Saved data entries
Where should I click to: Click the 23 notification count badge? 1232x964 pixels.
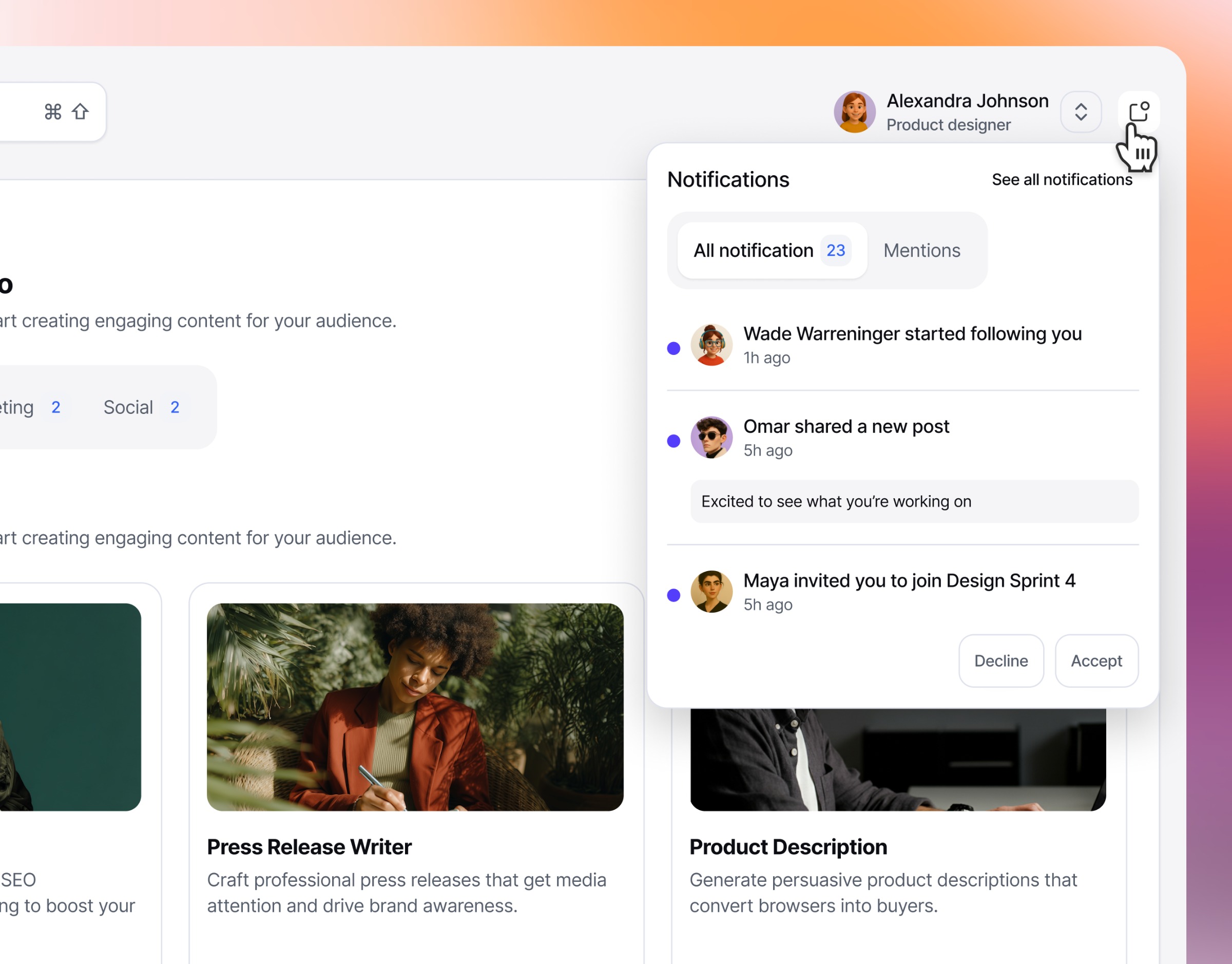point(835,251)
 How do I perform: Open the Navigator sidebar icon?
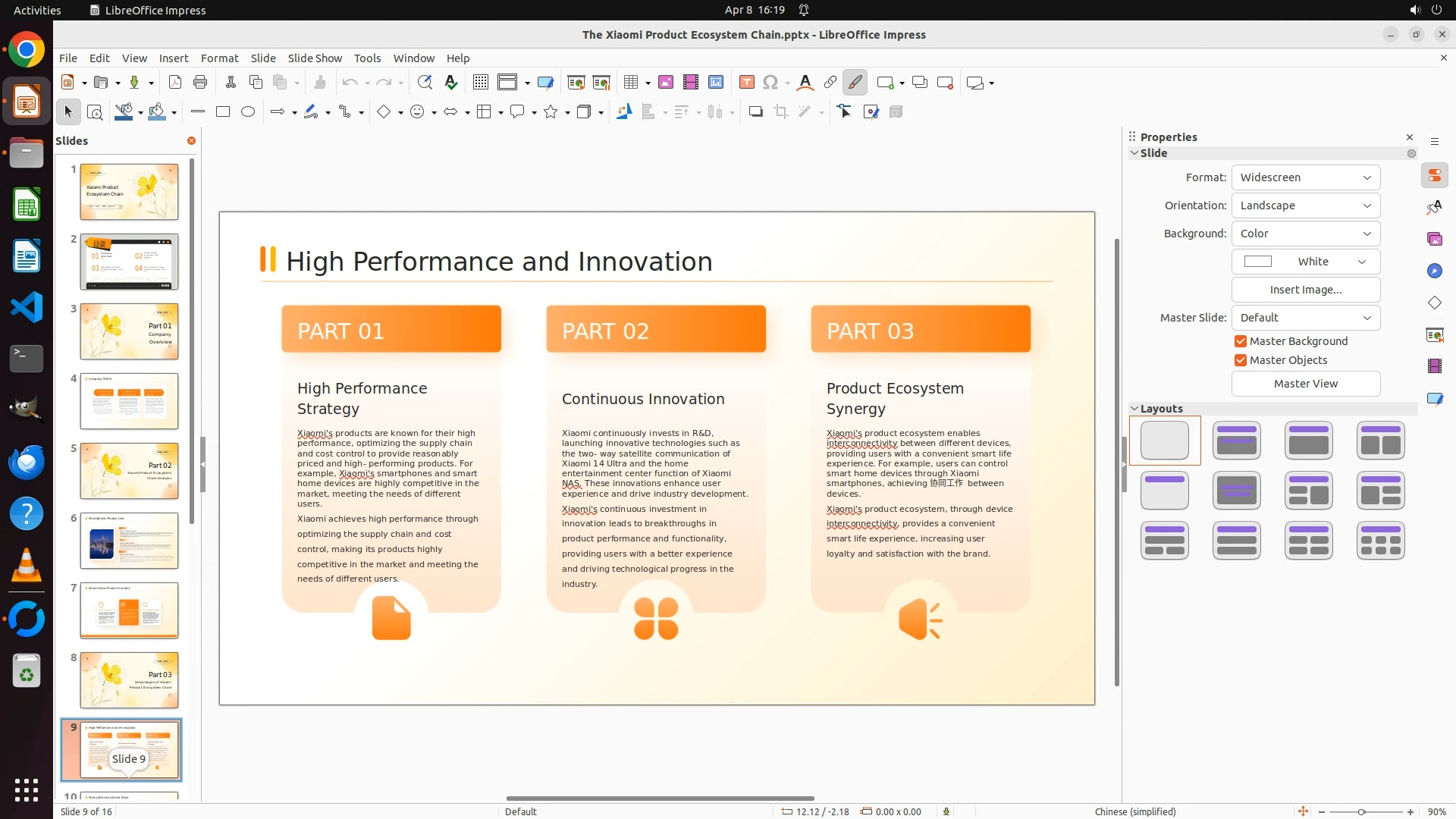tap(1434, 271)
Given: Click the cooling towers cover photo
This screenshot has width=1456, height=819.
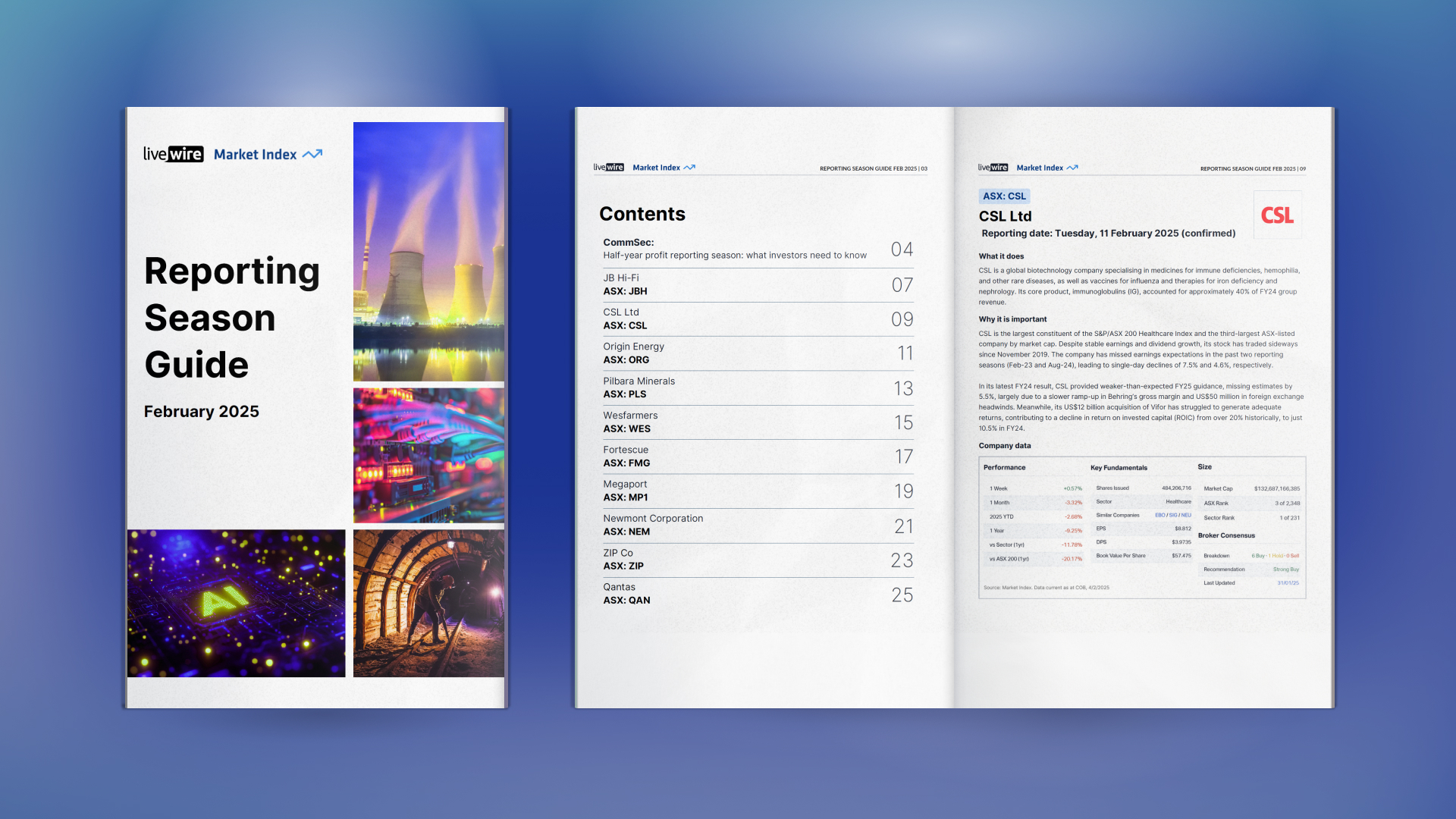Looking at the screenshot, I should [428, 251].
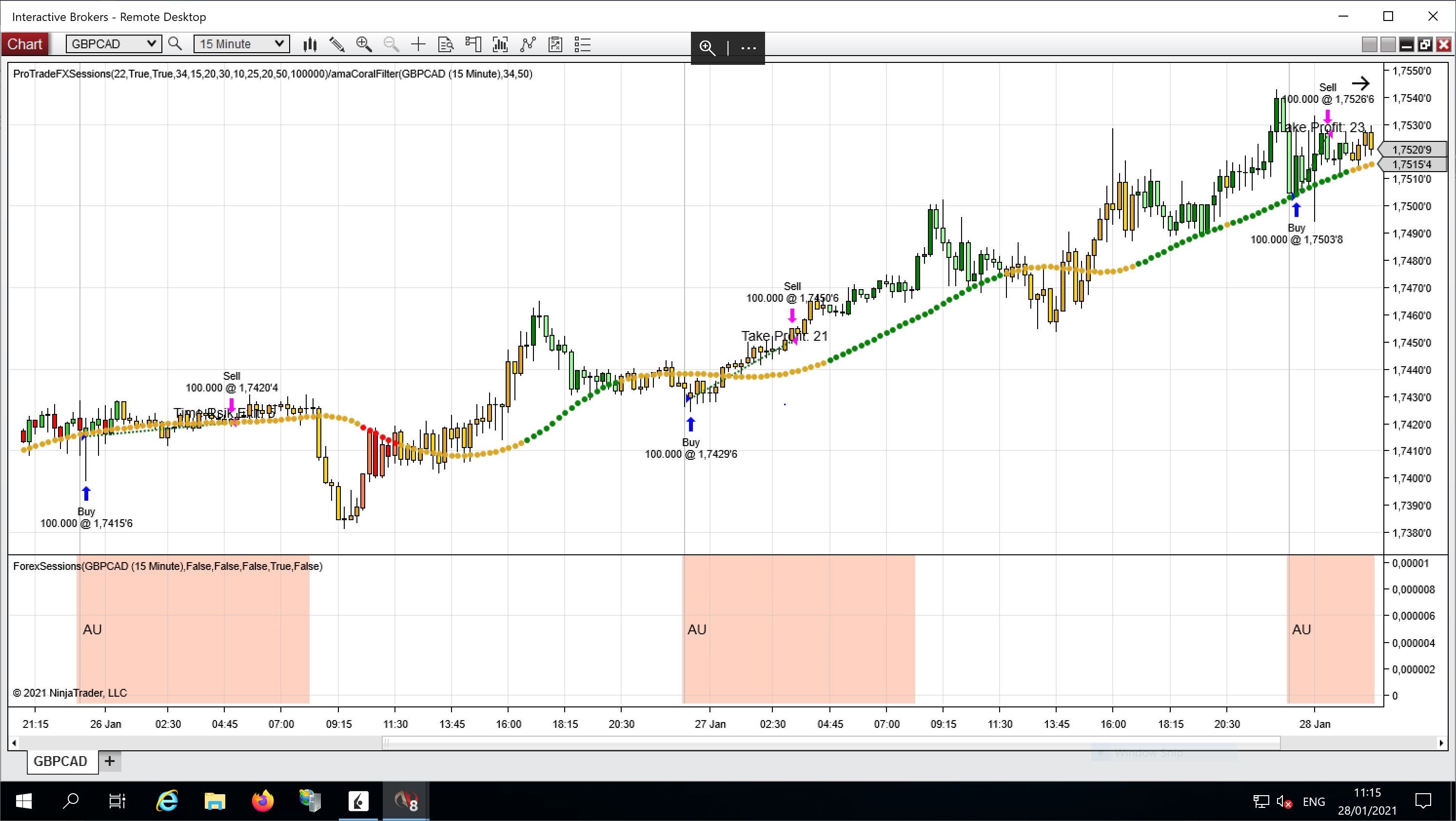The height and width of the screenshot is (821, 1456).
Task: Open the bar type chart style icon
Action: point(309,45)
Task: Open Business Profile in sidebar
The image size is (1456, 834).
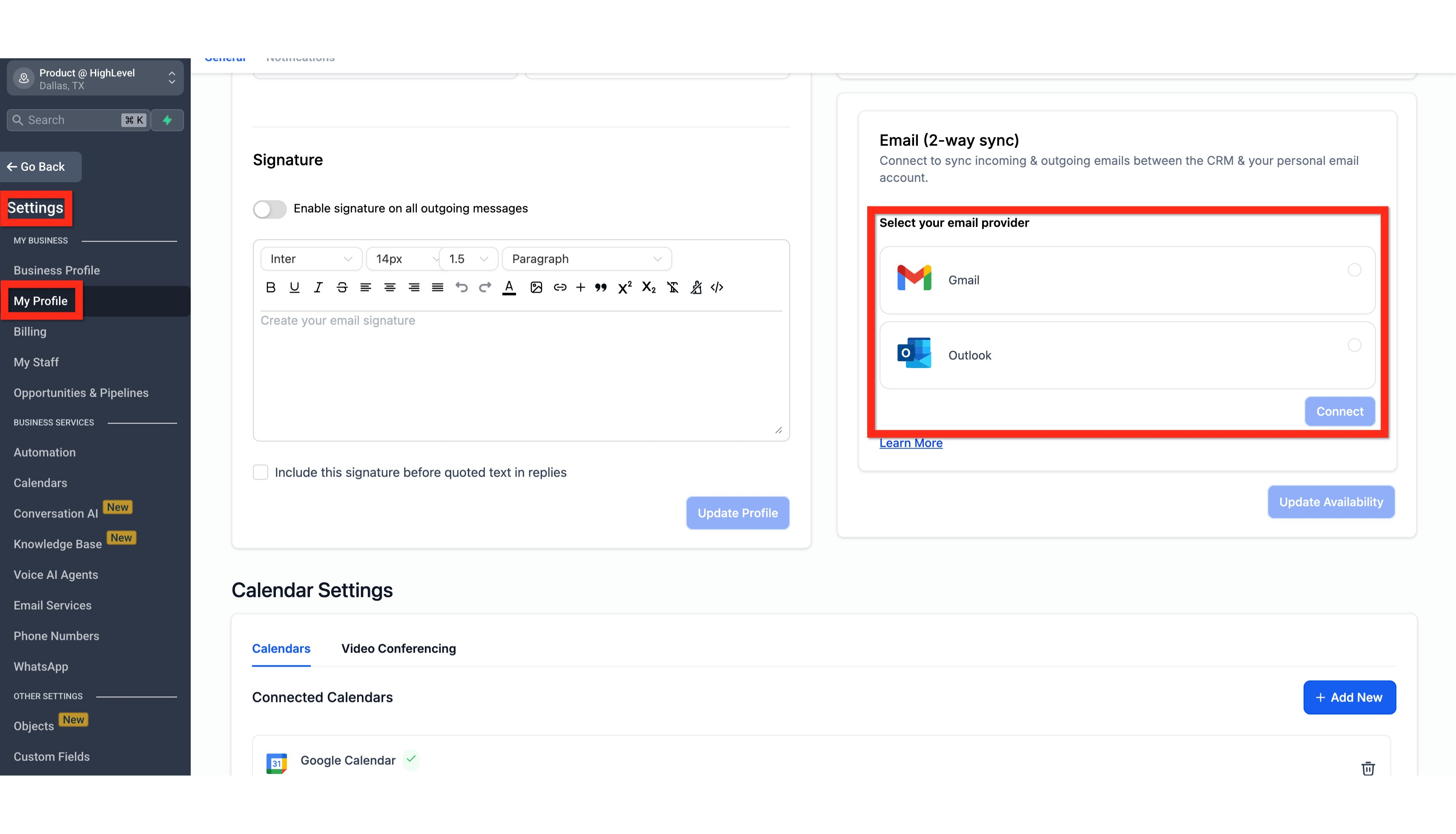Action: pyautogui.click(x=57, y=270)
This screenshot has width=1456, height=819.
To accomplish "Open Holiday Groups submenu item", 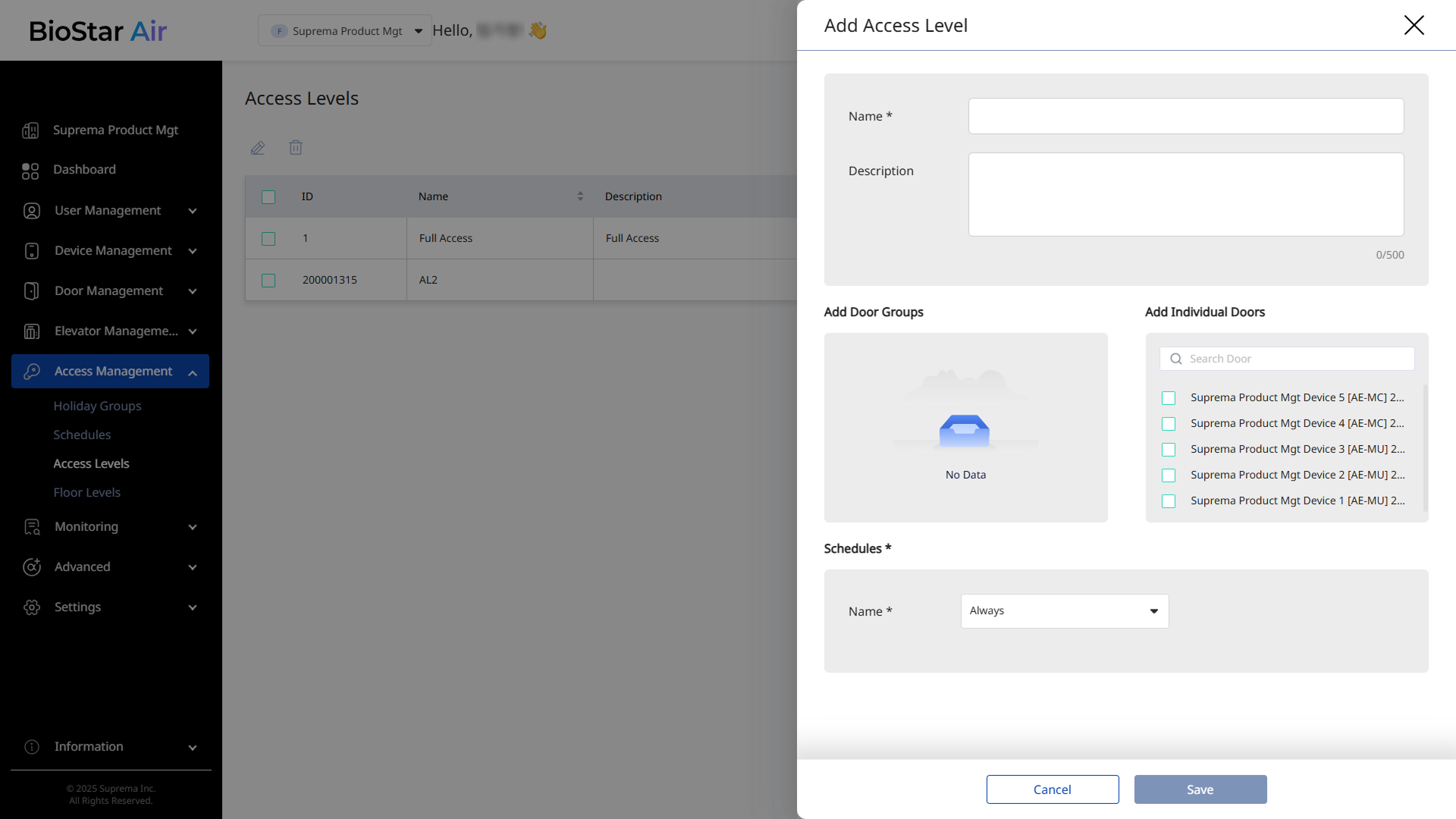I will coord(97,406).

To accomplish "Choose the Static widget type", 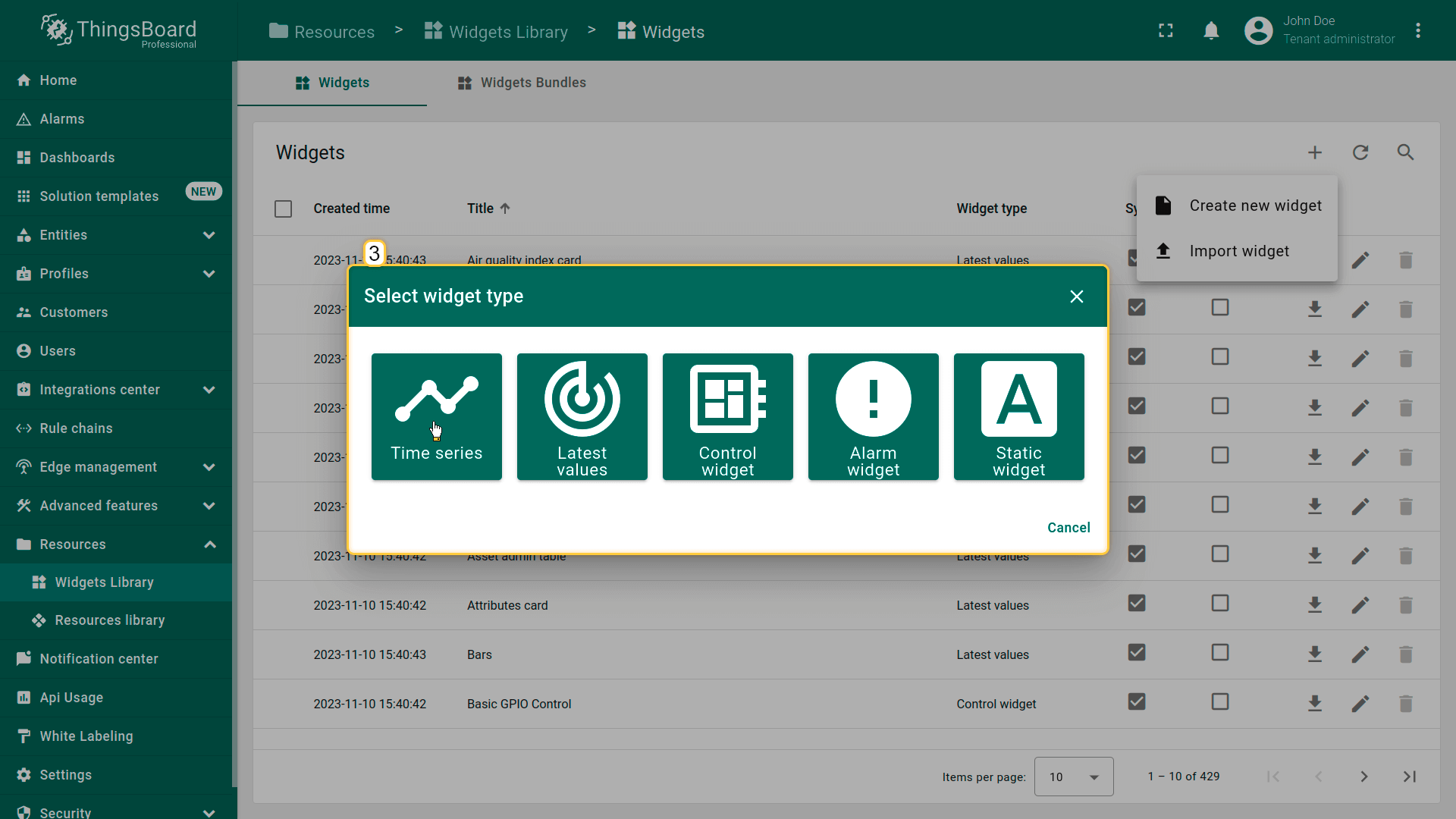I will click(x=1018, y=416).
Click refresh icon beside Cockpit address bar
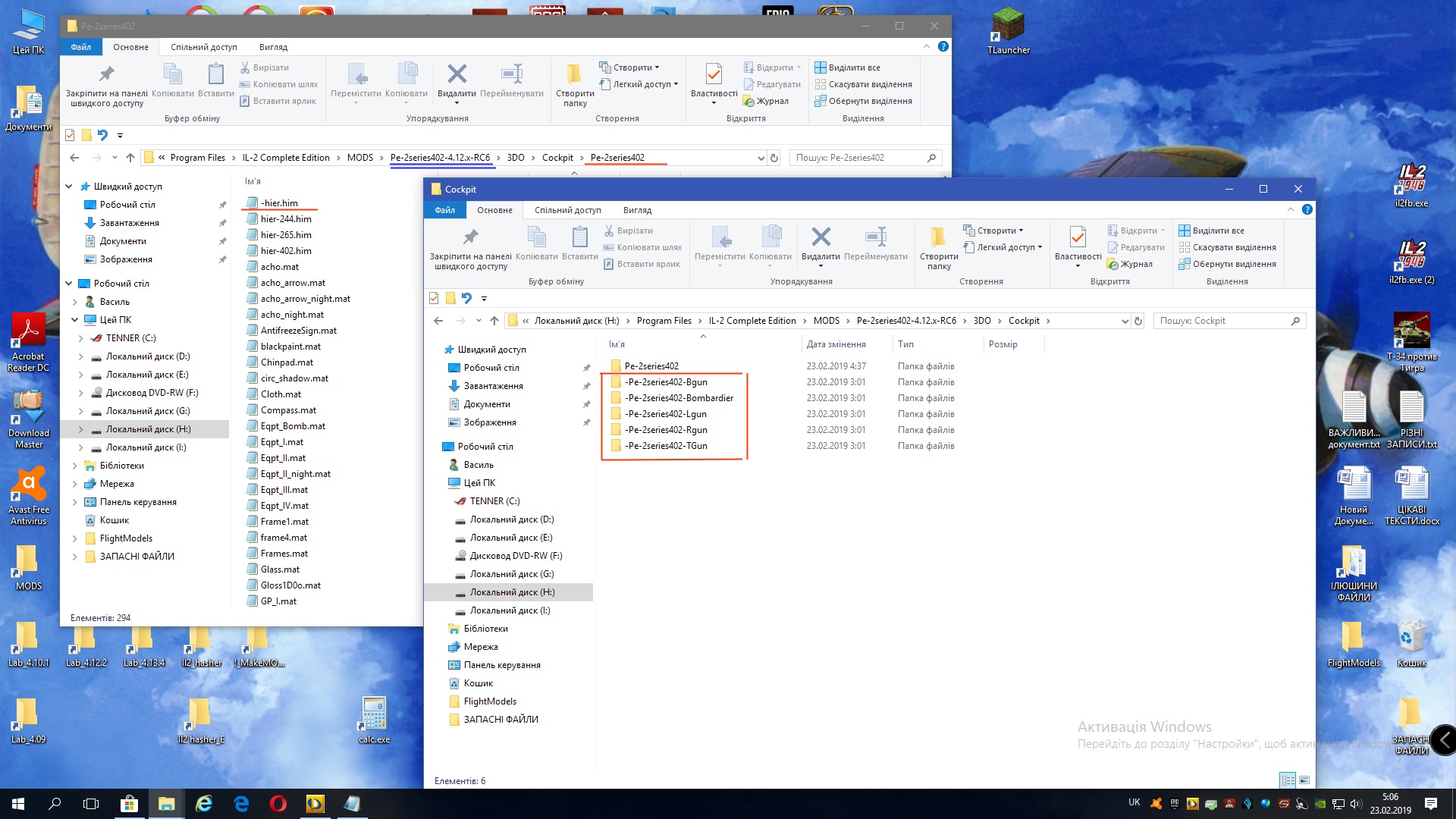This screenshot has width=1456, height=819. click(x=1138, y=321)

Your goal:
Each line from the first line of the data above through the one containing "Given: Click the cooling towers cover photo" must be set down exactly; the pictures must not be.

Task output:
Where should I click to: Click the 23 notification count badge? 1232x964 pixels.
point(835,251)
 How do I perform: Open the Navigator sidebar icon?
tap(1434, 271)
Given: Click the cooling towers cover photo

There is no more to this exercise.